Turbulence-Assisted High-Throughput Liquid–Liquid Extraction in Microfluidics and Ni(OH)2 Nanoparticles for Electrochemical Determination of Monoethylene Glycol Traces in Natural Gas Condensate

While monoethylene glycol (MEG) is an efficient alternative to prevent the generation of hydrates into the natural gas (NG) processing pipes, this specie also generates undesirable effects such as pipe corrosion, catalyst poisoning, quality loss of the fuel, and environment contamination. Thus, MEG is removed from the system in final stages of the NG processing and is regenerated for reuse, making mandatory its monitoring in both regenerated samples and fuels such as the NG condensate (NGC). Herein, we address a simple and fast method to determine MEG traces in NGC which was based on two stages: microfluidic liquid–liquid extraction (LLE) and electrochemical detection.

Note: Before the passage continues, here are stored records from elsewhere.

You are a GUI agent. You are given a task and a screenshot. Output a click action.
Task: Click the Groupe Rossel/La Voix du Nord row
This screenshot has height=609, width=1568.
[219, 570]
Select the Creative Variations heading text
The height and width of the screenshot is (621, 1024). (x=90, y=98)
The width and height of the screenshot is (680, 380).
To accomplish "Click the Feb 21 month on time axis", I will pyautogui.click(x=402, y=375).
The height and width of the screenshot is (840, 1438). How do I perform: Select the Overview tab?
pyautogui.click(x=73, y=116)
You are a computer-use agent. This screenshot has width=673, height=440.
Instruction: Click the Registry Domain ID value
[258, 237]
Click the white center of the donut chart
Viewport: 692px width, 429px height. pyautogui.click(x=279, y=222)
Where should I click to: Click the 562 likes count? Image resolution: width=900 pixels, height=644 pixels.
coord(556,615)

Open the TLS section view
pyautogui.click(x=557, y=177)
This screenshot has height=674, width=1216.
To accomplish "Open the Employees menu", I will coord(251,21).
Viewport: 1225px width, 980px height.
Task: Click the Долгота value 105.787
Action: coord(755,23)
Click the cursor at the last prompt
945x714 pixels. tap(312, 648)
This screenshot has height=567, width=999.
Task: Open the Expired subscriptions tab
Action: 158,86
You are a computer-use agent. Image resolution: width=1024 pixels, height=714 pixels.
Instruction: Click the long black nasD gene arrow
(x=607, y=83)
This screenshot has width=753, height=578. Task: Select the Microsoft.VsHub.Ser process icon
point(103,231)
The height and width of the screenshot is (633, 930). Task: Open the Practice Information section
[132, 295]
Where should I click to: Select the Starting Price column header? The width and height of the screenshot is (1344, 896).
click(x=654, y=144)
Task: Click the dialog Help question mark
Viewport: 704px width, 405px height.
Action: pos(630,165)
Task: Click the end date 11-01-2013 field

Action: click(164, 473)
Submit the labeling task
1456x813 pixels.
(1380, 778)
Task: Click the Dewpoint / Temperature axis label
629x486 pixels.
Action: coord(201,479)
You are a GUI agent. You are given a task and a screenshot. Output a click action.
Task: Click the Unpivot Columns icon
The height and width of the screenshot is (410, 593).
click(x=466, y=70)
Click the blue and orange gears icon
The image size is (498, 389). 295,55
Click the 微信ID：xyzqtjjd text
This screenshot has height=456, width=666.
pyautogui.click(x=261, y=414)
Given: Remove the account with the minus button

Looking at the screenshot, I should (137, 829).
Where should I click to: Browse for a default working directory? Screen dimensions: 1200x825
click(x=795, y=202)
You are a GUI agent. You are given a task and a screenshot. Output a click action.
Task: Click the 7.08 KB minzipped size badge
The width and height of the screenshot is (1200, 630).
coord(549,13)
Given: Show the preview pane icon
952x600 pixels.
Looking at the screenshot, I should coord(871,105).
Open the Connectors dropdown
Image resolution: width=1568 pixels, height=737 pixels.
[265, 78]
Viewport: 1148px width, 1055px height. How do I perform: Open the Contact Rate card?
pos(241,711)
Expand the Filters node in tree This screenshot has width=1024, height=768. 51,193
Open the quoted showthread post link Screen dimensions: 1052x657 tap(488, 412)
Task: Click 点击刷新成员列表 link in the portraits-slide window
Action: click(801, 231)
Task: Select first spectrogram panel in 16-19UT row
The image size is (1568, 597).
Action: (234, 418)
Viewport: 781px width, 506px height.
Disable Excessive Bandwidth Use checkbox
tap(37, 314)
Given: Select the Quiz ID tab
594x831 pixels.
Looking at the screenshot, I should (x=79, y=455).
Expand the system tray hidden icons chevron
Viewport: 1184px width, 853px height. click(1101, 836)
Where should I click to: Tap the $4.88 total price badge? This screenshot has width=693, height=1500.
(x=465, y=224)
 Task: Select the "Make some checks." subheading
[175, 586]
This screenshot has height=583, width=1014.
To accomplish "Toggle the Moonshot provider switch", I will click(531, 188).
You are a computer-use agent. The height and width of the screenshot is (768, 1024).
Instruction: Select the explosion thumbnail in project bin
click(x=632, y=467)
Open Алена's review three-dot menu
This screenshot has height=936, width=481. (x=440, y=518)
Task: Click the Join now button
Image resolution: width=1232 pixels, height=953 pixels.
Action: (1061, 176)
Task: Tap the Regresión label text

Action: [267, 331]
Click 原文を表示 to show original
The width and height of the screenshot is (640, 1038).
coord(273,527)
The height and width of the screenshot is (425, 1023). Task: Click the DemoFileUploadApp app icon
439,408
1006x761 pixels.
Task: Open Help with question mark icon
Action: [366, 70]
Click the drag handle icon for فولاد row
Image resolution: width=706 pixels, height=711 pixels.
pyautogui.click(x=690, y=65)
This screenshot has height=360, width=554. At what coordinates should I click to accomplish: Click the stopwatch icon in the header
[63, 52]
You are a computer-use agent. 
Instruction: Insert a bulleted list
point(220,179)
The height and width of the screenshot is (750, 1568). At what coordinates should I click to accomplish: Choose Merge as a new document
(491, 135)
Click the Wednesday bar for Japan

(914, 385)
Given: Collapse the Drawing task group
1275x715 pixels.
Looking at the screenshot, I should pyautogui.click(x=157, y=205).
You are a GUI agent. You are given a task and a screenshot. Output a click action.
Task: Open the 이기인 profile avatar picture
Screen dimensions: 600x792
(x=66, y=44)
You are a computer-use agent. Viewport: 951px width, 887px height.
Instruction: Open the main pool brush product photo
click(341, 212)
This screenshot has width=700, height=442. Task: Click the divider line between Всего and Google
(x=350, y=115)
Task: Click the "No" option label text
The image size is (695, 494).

High throughput (residence time of 0.05 s) and efficient LLEs were obtained in a single run by pumping the immiscible phases at harsh flow rates (up to 40 mL min–1) into a bulky chip (without interface) composed of bisphenol A (BSA)-based epoxy resin, which was prototyped using a clean-room-free and bondless approach. This unprecedented substrate in microfluidics showed resistance to elastic deformation and swelling in different organic media. The extraction was essential to allow the electrochemical determination of MEG, in which the aqueous acceptor phase from LLE was used as an electrolytic sample. Nickel disks modified with Ni­(OH)2 nanoparticles provided a sensitive quantification of MEG, because of the high electrode surface area and catalytic activity of Ni­(OH)2 for the irreversible oxidation of MEG. This electrode further requires a simple surface modification. We believe the method reported in this manuscript is a powerful alternative to monitor MEG in NGC samples by the industry.